Advice and support
If you own an ancient wood, we can guide you through the restoration process.
Find out more and contact usSee highlights from a restoration demonstration event in Wales, including timber processing, working with contractors, a lichenologist and paleoecology - analysing soil to discover the wood's history.
Video length: 00:06:35
>> Adam Thorogood, Woodland Trust outreach adviser: Today we are running an event here at Coed Cadw and it's a demonstration event. What we are trying to show is that woodlands can be managed sustainably and there are ways of managing woodlands, particularly on steep slopes.
We're really trying to safeguard woodland soils by managing the trees above the soil appropriately and the important thing is that we start to thin the conifer plantation crop in order that we get light coming into the understorey and that light really kick-starts the process of restoration which is what we’re trying to do.
We're just south of Machynlleth.
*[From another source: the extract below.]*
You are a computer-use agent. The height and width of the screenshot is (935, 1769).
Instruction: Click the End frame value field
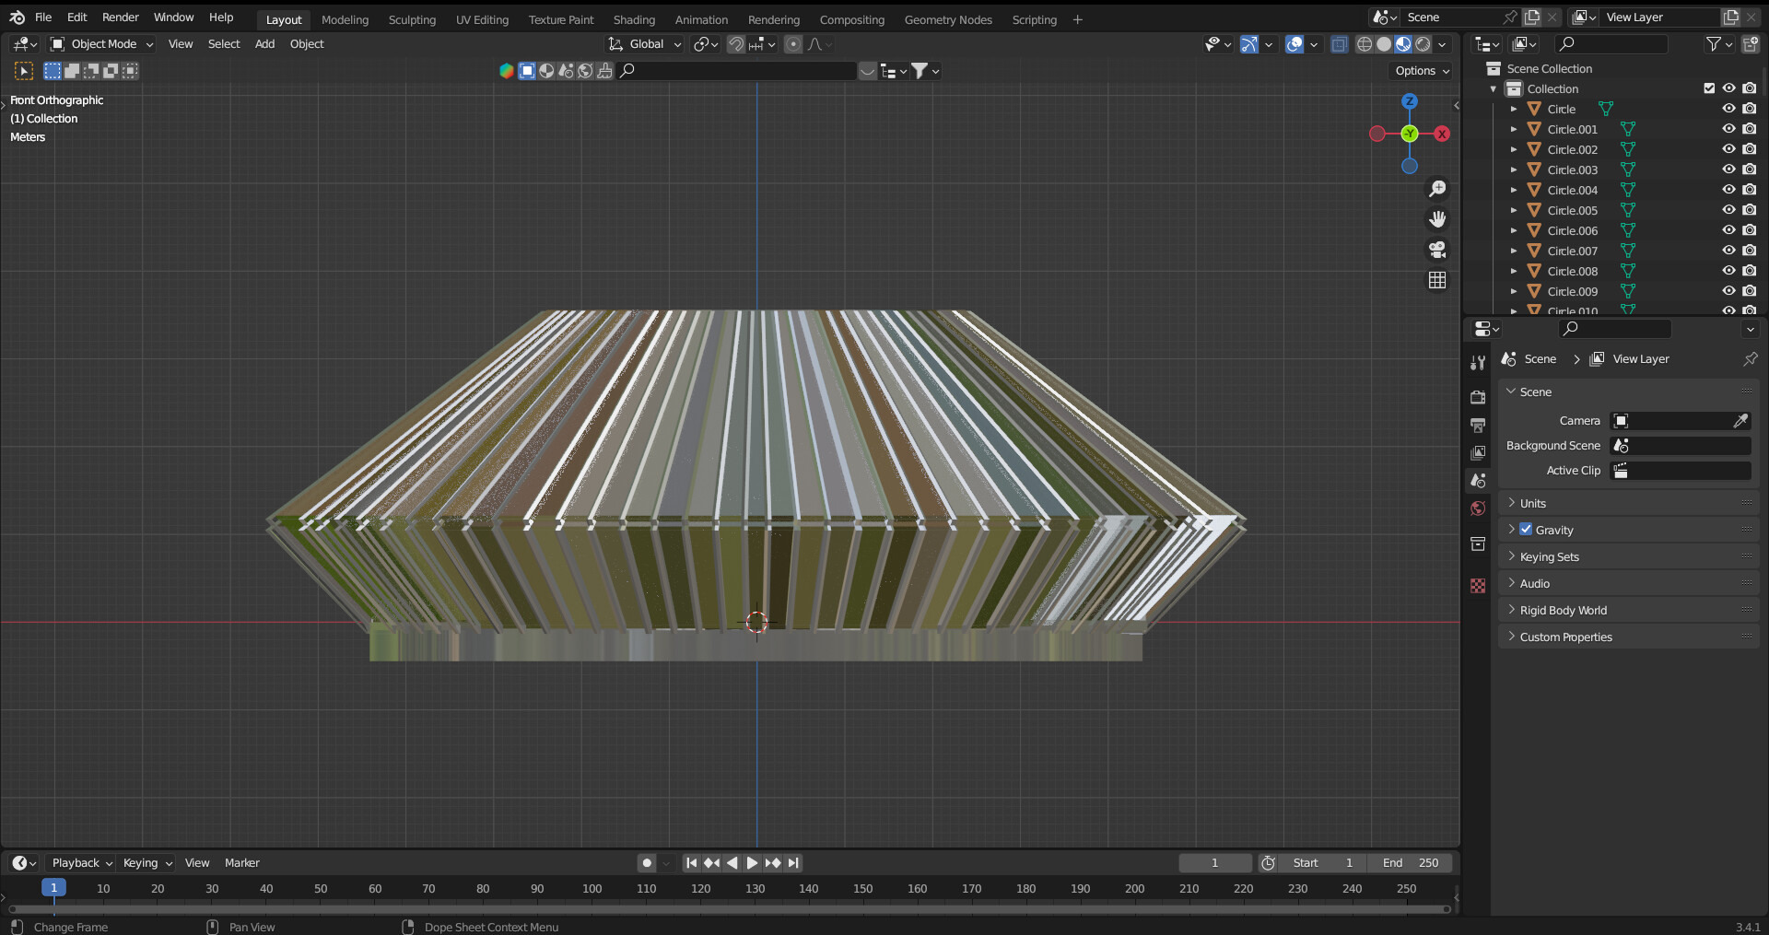click(x=1410, y=863)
It's a 35-hectare plantation on an ancient woodland site and we know that it's an ancient woodland because we can look back at the old maps and we can see that it's been a wood for a long time, whereas other areas that were maybe flatter, the tree cover was removed and they were turned into pasture. Some of these pastures are very ancient as well, but this wood, because it's so steep, has been maintained as a woodland for a long, long time. But that woodland has changed, and it’s been dynamic. It hasn’t stayed the same and one of the things that’s changed is that the native broadleaves which grew here before, were felled, probably in the 1940s, and the site was replanted with non-native conifers.
The chainsaw mill that we're demonstrating today just shows a way of very easily and quickly adding value to some of the timber that comes off the site, so it's a way of cutting into the timber and making boards and planks and beams out of it very easily and quickly on site, and it doesn’t need a, you know, large amount of machinery. It’s something that’s accessible to a number of people. It’s not very costly and actually it pays for itself very quickly through the value added to the timber, so, you know, a woodland owner could set such a thing up themselves and maybe with a bit of training could be creating usable timber themselves in their own wood which they could either sell into the, you know, into the local area or they could use themselves.
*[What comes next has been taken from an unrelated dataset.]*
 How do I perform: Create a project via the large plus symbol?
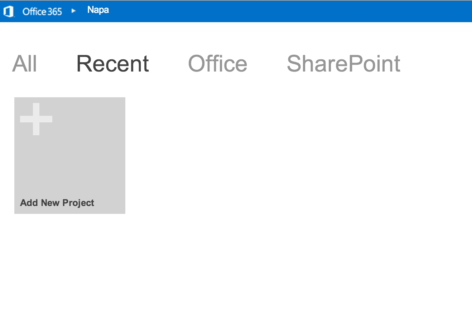pos(36,119)
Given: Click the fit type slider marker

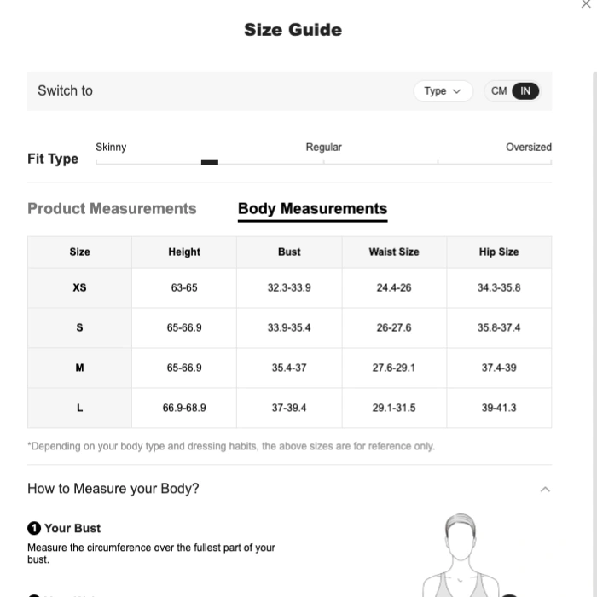Looking at the screenshot, I should click(x=210, y=163).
Because it's a really steep slope, the machinery we need is a skyline and that's operated by a local contractor, Mike Crutchley, and his team. One of the aims was to show the multi-disciplinary nature of woodland management and forestry so we’ve got practical demonstrations with the skyline and the chainsaw demonstration, but we’ve also got more scientific and ecologically focused workshops as well, so one of those is paleoecology.
So, we're working with Dale Sassoon who's a master student in Manchester University and he has come over and taken some soil-core samples of the local area and through those, using those you can see the different layers of pollen that have been laid down over time through the depth of the soil core and we get an idea then of what the forest cover has been through time so we can look back into the deep past and see that actually the woodland cover was mainly broadleaves and then gradually you can see conifers coming in over the last few hundred years as they were introduced to the country, and it gives us a picture of what the woodland was like through time.
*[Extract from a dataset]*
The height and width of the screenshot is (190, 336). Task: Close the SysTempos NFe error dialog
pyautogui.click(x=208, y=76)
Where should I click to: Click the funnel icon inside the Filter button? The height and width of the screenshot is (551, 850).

So, in these deep river gullies below us there is a really important collection of lichen species which are woodland lichens and they're just clinging on really at the edges of the conifer plantation, and so working together with local lichenologist, Joe Hope, we've managed to create a list of these that are existing here in this wood. So, doing the thinning work we’re doing, that will increase the light levels gradually and allow these lichens to continue to exist and even to spread.
It's important to have a mixture of different types of woodland and where we've got ancient woodland it's really important to manage them appropriately and sensitively. We also need a flow of timber products so, you know, we have an increasing need for firewood. The UK imports a lot of timber so we have a need for milled timber for construction, that sort of thing.
My role with the Woodland Trust is as a woodland outreach adviser. So, I work with woodland owners and woodland managers in order to identify ancient woodlands and survey them and then to make recommendations for their management so that the ancient woodland features can be safeguarded and built into the woodland management plan into the future.
If you own an ancient wood, we can guide you through the restoration process.
Find out more and contact usProtecting trees and woods
Find out how our restoration work is encouraging ancient woodland to recover and reverse years of decline.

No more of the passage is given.